Os olhos brilhantes de Lauren encontraram o olhar frio e sério de Ally.
— Diga-me que vocês não pararam o tempo.
— Não o paramos, exatamente — disse Normani de modo casual, inspecionando o carro, procurando sinais de danos. — Talvez o tenhamos colocado em espera por alguns minutos.
— Estão falando sério? — perguntou Lauren. Ela estava tendo dificuldades para processar o que ouvia. — Vocês têm permissão de fazer isso?
— Isso não vem ao caso — disse Mani. — Fizemos o que tínhamos que fazer. Não podemos permitir que pessoas vejam dois anjos carregarem um carro no ar.
Mani fechou os olhos por um momento e ergueu as palmas. Um instante depois, sinais de vida surgiram ao nosso redor. Eu me sobressaltei, percebendo pela primeira vez como a vida era barulhenta, uma vez que não ouvia mais nenhum som. Era estranhamente reconfortante ver a brisa balançar as árvores e observar um besouro atravessar a terra seca. Lauren estremeceu e sacudiu a cabeça como se quisesse clareá-la.
— Será que as pessoas não perceberão o que acabou de acontecer?
— Você ficaria surpreso se soubesse o que as pessoas não veem — disse Ally. — Acontecem todos os dias as coisas mais estranhas, e ninguém presta atenção. As pessoas sempre veem o sobrenatural, mas fingem não ver, colocam a culpa no excesso de café ou no sono insuficiente. Há centenas de desculpas para disfarçar a verdade.
— Se você está dizendo... — foi o que Lauren conseguiu dizer.
— Mas e a Camila? — perguntou Ally. — Você disse que ela estava presente?
— Eu a vi. — Lauren esfregou a sola do sapato no chão. — Eu... Me comuniquei com ela algumas vezes.
Ally contraiu os lábios.
— Obrigada por passar essa informação — disse ela, franzindo o cenho. — Não pensei que fosse possível.
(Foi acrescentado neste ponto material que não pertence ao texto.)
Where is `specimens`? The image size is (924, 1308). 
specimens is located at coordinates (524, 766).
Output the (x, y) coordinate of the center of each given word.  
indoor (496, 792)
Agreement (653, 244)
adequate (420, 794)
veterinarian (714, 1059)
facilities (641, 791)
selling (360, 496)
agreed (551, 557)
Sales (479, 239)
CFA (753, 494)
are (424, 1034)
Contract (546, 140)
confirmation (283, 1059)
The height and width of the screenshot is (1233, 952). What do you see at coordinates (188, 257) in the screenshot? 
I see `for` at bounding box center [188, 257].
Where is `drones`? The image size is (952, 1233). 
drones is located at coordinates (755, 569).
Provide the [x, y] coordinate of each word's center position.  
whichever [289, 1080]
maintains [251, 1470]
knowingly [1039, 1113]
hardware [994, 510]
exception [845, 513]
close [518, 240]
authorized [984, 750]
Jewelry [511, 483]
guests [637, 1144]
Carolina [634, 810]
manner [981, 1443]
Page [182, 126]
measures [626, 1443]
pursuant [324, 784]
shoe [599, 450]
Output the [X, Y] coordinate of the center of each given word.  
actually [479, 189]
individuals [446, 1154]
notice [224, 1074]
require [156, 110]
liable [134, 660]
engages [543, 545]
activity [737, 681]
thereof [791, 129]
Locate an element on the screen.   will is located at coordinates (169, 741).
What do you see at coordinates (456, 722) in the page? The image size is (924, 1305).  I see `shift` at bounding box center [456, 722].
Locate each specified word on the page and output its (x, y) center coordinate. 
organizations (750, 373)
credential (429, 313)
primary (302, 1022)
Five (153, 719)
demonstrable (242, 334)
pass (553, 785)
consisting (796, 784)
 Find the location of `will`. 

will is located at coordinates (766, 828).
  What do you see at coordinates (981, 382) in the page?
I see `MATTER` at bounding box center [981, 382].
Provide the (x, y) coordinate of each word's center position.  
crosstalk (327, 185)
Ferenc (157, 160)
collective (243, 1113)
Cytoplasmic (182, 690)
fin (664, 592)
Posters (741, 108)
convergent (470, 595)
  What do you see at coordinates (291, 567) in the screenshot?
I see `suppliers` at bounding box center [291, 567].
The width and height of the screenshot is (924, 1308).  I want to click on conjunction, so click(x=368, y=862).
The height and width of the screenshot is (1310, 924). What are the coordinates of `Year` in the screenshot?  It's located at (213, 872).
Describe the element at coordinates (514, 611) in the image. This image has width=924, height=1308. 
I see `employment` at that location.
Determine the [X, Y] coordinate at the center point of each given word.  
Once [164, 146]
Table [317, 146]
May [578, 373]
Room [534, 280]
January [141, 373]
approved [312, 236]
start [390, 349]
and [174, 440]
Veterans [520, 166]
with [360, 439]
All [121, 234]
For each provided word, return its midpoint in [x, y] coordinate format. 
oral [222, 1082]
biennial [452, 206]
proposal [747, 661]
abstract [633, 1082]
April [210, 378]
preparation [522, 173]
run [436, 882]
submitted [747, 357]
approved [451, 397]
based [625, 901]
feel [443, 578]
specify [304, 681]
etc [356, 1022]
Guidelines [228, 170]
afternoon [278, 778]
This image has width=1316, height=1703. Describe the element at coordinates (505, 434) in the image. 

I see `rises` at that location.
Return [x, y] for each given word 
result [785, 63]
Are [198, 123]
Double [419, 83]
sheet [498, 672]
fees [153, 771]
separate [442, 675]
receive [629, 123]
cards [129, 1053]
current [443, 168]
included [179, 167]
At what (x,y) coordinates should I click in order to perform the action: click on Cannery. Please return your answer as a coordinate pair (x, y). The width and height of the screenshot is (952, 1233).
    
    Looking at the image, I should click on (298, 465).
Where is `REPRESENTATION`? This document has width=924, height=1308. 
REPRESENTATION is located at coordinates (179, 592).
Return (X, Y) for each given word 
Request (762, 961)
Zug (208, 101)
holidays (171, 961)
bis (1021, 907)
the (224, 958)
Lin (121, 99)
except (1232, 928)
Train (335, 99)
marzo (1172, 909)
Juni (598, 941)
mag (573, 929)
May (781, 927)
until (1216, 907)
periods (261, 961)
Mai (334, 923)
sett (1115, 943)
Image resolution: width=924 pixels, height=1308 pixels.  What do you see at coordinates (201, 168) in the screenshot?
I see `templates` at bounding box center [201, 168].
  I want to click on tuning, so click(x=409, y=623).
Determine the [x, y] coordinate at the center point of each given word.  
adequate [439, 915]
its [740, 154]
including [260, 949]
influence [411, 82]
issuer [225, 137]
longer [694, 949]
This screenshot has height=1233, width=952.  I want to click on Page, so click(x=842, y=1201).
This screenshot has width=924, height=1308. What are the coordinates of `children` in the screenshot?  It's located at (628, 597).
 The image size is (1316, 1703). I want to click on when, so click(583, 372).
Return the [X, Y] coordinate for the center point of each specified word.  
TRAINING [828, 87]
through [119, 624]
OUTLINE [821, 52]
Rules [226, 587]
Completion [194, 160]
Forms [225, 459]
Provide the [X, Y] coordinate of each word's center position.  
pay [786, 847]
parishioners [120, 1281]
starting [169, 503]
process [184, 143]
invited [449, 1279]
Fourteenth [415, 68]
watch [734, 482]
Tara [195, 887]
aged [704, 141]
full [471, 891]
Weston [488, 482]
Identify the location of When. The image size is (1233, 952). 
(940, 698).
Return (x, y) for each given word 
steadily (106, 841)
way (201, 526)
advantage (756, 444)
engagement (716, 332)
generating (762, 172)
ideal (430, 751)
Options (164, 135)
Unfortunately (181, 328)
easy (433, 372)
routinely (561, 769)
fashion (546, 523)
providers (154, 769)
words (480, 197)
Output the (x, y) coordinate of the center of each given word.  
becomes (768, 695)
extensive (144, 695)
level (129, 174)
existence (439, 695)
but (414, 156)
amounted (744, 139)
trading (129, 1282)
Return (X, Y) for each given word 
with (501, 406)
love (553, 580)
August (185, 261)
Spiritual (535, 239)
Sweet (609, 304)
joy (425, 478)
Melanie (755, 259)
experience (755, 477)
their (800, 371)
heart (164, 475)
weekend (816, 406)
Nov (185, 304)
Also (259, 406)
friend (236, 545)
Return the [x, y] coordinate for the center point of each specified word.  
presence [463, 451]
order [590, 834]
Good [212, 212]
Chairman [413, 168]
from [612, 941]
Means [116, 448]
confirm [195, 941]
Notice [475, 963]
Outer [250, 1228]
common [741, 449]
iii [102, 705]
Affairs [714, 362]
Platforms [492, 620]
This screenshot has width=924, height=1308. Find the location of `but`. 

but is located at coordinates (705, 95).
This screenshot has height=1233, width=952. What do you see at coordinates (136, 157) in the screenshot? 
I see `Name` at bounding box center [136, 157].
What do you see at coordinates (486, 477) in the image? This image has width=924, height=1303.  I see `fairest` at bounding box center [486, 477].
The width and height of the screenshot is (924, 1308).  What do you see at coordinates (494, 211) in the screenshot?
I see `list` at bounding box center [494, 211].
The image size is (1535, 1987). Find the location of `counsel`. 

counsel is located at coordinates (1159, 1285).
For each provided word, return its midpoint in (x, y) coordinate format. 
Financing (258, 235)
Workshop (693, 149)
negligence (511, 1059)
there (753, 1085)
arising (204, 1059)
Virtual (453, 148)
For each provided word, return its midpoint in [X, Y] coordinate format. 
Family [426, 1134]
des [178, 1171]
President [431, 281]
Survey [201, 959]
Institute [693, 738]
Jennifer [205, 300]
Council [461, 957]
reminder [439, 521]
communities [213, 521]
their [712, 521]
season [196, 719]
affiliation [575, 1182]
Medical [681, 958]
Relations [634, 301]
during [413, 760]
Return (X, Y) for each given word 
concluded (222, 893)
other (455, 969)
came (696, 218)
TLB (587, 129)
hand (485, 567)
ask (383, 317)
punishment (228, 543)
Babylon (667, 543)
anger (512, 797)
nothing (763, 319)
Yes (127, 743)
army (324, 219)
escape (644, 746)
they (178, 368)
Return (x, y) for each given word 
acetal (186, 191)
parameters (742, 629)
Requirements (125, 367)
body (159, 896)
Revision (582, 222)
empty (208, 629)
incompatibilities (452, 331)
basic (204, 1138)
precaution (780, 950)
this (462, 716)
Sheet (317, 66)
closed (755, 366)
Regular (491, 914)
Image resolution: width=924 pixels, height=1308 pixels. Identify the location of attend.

Normani franziu o cenho também.
— Projeção astral? — perguntou em dúvida. — Do Inferno?
— Talvez Camila seja mais poderosa do que os demônios percebem... Mais até do que ela sabe.
— O que eles não sabem é como Camila está ligada à Terra — disse Normani. — Ela olhou para Lauren. — Você a prende a este lugar com mais força do que qualquer outra coisa compreensível a eles. — Ela tamborilou os dedos no capô do carro e pareceu refletir.
— Até onde sabemos, é como uma força magnética atraindo as duss. O elo é tão forte que Camila consegue alcançar você até de onde ela está.
Apesar de meu coração continuar acelerado pelo choque do que havia acontecido, fiquei orgulhosa da relação com Lauren. Se consegui alcançá-la, mesmo da prisão subterrânea, se meu amor por ela pôde romper uma barreira do mal, isso realmente dizia algo a respeito da força de nossa ligação. Somos demais, pensei, e sorri, imaginando que seria um bom momento para cumprimentá-la com um toque de mão. As palavras de Normani pareciam ter atingido ela de um modo diferente.
— Isso é bobagem — disse Lauren, por fim. — MGK está brincando conosco, e estamos permitindo. — Ela passou a mão no rosto, e o anel de compromisso no dedo anular dela brilhou com a luz da manhã. — Ele acha que vamos apenas ficar esperando até morrer?
Ela estava tão tenso que pude ver raios em seus olhos verdes. Passou a mão pelos cabelos e olhou para o horizonte.
— Bem, chega. Quero a Camz de volta e cansei desses joguinhos. Seja lá o que acontecer, vou encontrá-la. Escutou isso, MGK? — Lauren abriu os braços e gritou para o céu. — Sei que você está aqui em algum lugar, e é melhor que acredite em mim. Ainda não terminou.
Normani e Ally permaneceram caladas. Vi algo diferente nos olhos de Mani e, surpresa, percebi se tratar de raiva. Não apenas raiva; mas uma fúria profunda pelas forças demoníacas que haviam levado um deles. Quando Normani falou, sua voz mais pareceu um trovão.
— Você está certa, Lauren. Já estamos cansadas de obedecer às regras deles.
— Precisamos agir agora.
— O que precisamos fazer é voltar para o hotel e guardar nossas coisas — disse Normani. — Vamos partir para Broken Hill dentro de uma hora.